Surgical techniques: The dissection techniques are the same for all the approaches. After coagulation of the dural attachments, intracapsular piece-meal resection between the cranial nerve windows is carried out. Preservation of the cranial nerves requires patience and persistence. Most surgeons agree that the first step in performing an epi-arachnoid dissection is by converting a large tumor to a smaller one by an ultrasonic aspirator. The tumor capsule can then be folded on itself and used to free the tumor from the brainstem, cranial nerves and blood vessels. The encirclement of the basilar artery and its branches as well as the vertebral artery by the tumor is common. The non-involved segment of these vessels is first identified and then followed up to the involved portions.
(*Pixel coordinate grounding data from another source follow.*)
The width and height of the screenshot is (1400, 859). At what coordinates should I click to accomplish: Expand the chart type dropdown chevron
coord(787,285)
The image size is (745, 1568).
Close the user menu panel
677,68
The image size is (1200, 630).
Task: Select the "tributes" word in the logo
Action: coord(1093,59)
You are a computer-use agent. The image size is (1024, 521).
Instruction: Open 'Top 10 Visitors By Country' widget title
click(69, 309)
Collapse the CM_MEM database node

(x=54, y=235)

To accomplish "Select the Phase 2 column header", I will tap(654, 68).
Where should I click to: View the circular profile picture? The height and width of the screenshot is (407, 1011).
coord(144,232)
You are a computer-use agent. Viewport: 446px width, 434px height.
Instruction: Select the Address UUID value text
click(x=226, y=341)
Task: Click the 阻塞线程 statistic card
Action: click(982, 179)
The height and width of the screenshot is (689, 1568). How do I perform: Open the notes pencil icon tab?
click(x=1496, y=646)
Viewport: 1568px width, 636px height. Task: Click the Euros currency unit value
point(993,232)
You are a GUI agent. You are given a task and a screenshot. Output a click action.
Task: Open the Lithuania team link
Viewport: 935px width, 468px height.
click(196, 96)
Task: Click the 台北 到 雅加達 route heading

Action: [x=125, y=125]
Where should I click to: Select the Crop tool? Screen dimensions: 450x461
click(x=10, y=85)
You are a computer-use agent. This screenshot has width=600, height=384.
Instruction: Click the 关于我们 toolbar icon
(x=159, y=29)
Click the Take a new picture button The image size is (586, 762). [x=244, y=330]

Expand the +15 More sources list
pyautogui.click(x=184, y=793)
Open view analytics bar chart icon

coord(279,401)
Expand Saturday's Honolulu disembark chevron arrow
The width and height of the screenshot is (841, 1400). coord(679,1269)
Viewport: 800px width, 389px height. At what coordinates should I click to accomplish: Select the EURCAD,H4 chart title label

Dissection along the epi- arachnoid plane around the vessels and cranial nerves is necessary to preserve these structures and the integrity of brainstem. The surgeon should realize that ‘discretion is the better part of valor' in those cases where tumor resection may not be possible because of its dense attachment to the brainstem and other vital structures.

  Conclusion Top

Familiarity with all the approaches permits the surgeon to have the greatest range of options. Creatures of habit that they are, many surgeons remain married to one technique and become master of that approach. If one is not familiar with all the available approaches, one should use the approach with which one can personally achieve the best results. The extent of tumor removal is the most important predictor of outcome, and every effort should be made to remove the tumor completely at the initial surgery itself, knowing very well that even total tumor removal does not preclude late recurrences. Leaving a small part of the tumor or the tumor capsule is consequently reasonable, if the attempt to remove it completely would cause injury to essential neural and vascular structures. Trying to obtain total removal, but at a high risk of adding further neurological dysfunction to the preexisting ones is not acceptable in the present era. Less aggressive cranial base approaches, including the retrosigmoid exposures combined with an OZ craniotomy, are effective alternatives to the transpetrosal approaches in the treatment of these challenging lesions. The recently introduced EEA, is yet another alternative for debulking these tumors in selected patients. Approaches should be tailored depending on the expertise and proficiency of the surgical team and preservation of neurologic functions and quality of life after surgery should have the highest priority.